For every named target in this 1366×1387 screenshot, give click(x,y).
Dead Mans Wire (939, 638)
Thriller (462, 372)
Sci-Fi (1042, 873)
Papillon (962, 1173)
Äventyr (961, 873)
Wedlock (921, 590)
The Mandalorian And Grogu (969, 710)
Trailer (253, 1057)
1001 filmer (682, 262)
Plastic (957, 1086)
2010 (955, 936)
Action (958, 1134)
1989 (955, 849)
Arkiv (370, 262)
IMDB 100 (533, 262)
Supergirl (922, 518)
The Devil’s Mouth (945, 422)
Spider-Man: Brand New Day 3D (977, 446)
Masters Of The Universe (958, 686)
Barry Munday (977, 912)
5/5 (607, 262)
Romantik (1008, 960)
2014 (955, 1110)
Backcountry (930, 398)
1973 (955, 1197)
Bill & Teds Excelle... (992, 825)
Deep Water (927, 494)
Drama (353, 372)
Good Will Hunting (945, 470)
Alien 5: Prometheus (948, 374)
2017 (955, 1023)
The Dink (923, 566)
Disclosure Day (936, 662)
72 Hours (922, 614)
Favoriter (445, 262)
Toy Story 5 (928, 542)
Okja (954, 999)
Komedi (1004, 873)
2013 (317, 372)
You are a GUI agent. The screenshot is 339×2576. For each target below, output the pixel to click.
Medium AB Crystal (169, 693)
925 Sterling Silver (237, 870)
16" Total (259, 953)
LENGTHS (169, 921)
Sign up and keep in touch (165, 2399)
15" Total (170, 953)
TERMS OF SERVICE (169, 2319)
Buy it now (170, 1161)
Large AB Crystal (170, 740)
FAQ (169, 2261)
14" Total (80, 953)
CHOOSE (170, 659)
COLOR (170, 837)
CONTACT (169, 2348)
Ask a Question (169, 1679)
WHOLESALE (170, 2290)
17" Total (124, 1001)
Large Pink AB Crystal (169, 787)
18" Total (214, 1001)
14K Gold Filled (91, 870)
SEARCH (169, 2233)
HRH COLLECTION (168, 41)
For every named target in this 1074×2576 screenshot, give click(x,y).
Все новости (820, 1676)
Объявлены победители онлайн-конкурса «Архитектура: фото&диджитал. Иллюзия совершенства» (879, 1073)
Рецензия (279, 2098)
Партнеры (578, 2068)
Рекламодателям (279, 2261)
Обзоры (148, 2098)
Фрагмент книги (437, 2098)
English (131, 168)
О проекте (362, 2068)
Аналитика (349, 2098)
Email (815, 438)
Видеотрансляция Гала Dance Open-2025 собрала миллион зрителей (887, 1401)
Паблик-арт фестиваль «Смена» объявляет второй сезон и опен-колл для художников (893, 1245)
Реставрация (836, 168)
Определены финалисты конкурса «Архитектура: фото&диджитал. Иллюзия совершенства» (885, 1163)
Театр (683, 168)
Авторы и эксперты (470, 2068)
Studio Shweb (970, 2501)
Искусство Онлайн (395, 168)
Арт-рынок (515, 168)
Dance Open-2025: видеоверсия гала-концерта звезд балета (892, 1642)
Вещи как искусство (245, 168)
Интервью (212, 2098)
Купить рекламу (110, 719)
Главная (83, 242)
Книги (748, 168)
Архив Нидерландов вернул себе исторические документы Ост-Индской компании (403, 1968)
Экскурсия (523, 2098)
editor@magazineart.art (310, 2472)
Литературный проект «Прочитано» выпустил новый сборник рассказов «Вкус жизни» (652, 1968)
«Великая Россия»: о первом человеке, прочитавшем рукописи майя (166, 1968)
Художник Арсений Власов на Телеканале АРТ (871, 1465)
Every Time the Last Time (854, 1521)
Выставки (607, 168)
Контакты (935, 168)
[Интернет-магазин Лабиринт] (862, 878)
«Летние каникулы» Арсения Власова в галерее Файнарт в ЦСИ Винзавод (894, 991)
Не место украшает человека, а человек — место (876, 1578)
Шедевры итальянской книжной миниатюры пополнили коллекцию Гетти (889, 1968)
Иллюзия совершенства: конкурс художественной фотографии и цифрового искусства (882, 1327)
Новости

__YOUR TASK__. The response must hold only the lines above from the line with "925 Sterling Silver (237, 870)" through the line with "Шедевры итальянской книжной", each copied exactly, both ends kept.

__RESULT FOR THIS TASK__.
925 Sterling Silver (237, 870)
16" Total (259, 953)
LENGTHS (169, 921)
Sign up and keep in touch (165, 2399)
15" Total (170, 953)
TERMS OF SERVICE (169, 2319)
Buy it now (170, 1161)
Large AB Crystal (170, 740)
FAQ (169, 2261)
14" Total (80, 953)
CHOOSE (170, 659)
COLOR (170, 837)
CONTACT (169, 2348)
Ask a Question (169, 1679)
WHOLESALE (170, 2290)
17" Total (124, 1001)
Large Pink AB Crystal (169, 787)
18" Total (214, 1001)
14K Gold Filled (91, 870)
SEARCH (169, 2233)
HRH COLLECTION (168, 41)
For every named target in this 1074×2576 screenshot, give click(x,y).
Все новости (820, 1676)
Объявлены победители онлайн-конкурса «Архитектура: фото&диджитал. Иллюзия совершенства» (879, 1073)
Рецензия (279, 2098)
Партнеры (578, 2068)
Рекламодателям (279, 2261)
Обзоры (148, 2098)
Фрагмент книги (437, 2098)
English (131, 168)
О проекте (362, 2068)
Аналитика (349, 2098)
Email (815, 438)
Видеотрансляция Гала Dance Open-2025 собрала миллион зрителей (887, 1401)
Паблик-арт фестиваль «Смена» объявляет второй сезон и опен-колл для художников (893, 1245)
Реставрация (836, 168)
Определены финалисты конкурса «Архитектура: фото&диджитал. Иллюзия совершенства» (885, 1163)
Театр (683, 168)
Авторы и эксперты (470, 2068)
Studio Shweb (970, 2501)
Искусство Онлайн (395, 168)
Арт-рынок (515, 168)
Dance Open-2025: видеоверсия гала-концерта звезд балета (892, 1642)
Вещи как искусство (245, 168)
Интервью (212, 2098)
Купить рекламу (110, 719)
Главная (83, 242)
Книги (748, 168)
Архив Нидерландов вернул себе исторические документы Ост-Индской компании (403, 1968)
Экскурсия (523, 2098)
editor@magazineart.art (310, 2472)
Литературный проект «Прочитано» выпустил новый сборник рассказов «Вкус жизни» (652, 1968)
«Великая Россия»: о первом человеке, прочитавшем рукописи майя (166, 1968)
Художник Арсений Власов на Телеканале АРТ (871, 1465)
Every Time the Last Time (854, 1521)
Выставки (607, 168)
Контакты (935, 168)
[Интернет-магазин Лабиринт] (862, 878)
«Летние каникулы» Арсения Власова в галерее Файнарт в ЦСИ Винзавод (894, 991)
Не место украшает человека, а человек — место (876, 1578)
Шедевры итальянской книжной миниатюры пополнили коллекцию Гетти (889, 1968)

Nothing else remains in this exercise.